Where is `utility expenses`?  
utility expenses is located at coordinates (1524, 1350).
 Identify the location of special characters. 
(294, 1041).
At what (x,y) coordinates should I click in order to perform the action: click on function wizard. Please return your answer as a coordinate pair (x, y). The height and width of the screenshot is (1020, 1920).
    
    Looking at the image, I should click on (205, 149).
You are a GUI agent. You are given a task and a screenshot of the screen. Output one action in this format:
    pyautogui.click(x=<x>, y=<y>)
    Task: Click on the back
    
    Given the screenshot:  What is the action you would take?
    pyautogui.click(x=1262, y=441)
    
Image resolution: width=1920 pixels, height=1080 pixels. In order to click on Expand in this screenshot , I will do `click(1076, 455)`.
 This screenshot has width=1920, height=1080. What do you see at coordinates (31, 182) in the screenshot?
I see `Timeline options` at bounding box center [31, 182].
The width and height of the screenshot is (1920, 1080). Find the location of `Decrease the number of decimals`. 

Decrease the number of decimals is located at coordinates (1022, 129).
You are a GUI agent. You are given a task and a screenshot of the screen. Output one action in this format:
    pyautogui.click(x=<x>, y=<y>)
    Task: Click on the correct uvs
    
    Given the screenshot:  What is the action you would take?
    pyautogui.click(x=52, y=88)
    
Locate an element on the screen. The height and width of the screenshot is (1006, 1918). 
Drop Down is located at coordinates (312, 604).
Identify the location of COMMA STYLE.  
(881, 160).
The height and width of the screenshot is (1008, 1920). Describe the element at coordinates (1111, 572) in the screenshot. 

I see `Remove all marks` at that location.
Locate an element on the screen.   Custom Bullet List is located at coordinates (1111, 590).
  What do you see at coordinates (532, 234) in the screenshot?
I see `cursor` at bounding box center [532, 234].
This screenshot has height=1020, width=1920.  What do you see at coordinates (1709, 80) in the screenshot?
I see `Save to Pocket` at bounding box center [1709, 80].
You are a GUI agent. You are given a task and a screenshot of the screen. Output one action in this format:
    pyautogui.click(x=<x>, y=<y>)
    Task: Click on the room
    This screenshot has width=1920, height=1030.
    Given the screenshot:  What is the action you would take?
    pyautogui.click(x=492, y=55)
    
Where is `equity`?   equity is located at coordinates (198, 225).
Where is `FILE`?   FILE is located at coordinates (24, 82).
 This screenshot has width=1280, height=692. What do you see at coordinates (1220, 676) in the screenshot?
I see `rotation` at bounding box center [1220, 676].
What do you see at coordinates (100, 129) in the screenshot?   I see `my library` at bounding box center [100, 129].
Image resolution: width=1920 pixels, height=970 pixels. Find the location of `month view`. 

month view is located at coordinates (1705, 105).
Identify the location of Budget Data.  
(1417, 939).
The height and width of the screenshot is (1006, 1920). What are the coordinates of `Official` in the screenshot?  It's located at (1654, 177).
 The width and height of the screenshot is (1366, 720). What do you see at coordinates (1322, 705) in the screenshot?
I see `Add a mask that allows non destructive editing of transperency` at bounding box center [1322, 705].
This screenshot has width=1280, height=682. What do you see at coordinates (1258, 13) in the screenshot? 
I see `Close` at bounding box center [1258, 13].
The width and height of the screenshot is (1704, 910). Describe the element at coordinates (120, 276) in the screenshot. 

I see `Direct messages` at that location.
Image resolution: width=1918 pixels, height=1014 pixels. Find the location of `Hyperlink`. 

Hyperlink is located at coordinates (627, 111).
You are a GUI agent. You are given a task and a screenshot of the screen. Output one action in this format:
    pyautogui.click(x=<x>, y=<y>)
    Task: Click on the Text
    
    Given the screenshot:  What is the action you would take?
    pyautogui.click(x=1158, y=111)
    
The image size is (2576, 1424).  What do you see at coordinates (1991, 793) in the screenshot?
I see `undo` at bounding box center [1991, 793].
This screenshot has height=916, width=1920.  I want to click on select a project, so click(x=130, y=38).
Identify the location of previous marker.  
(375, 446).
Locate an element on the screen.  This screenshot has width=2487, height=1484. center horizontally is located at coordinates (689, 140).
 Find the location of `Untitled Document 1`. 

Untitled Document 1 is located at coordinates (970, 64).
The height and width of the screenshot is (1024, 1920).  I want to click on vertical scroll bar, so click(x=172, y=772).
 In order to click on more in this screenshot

## Given task
Set down the records again word for word, from their start through the line that contains "(294, 1041).".

## Result below
Where is `utility expenses`?  
utility expenses is located at coordinates (1524, 1350).
 Identify the location of special characters. 
(294, 1041).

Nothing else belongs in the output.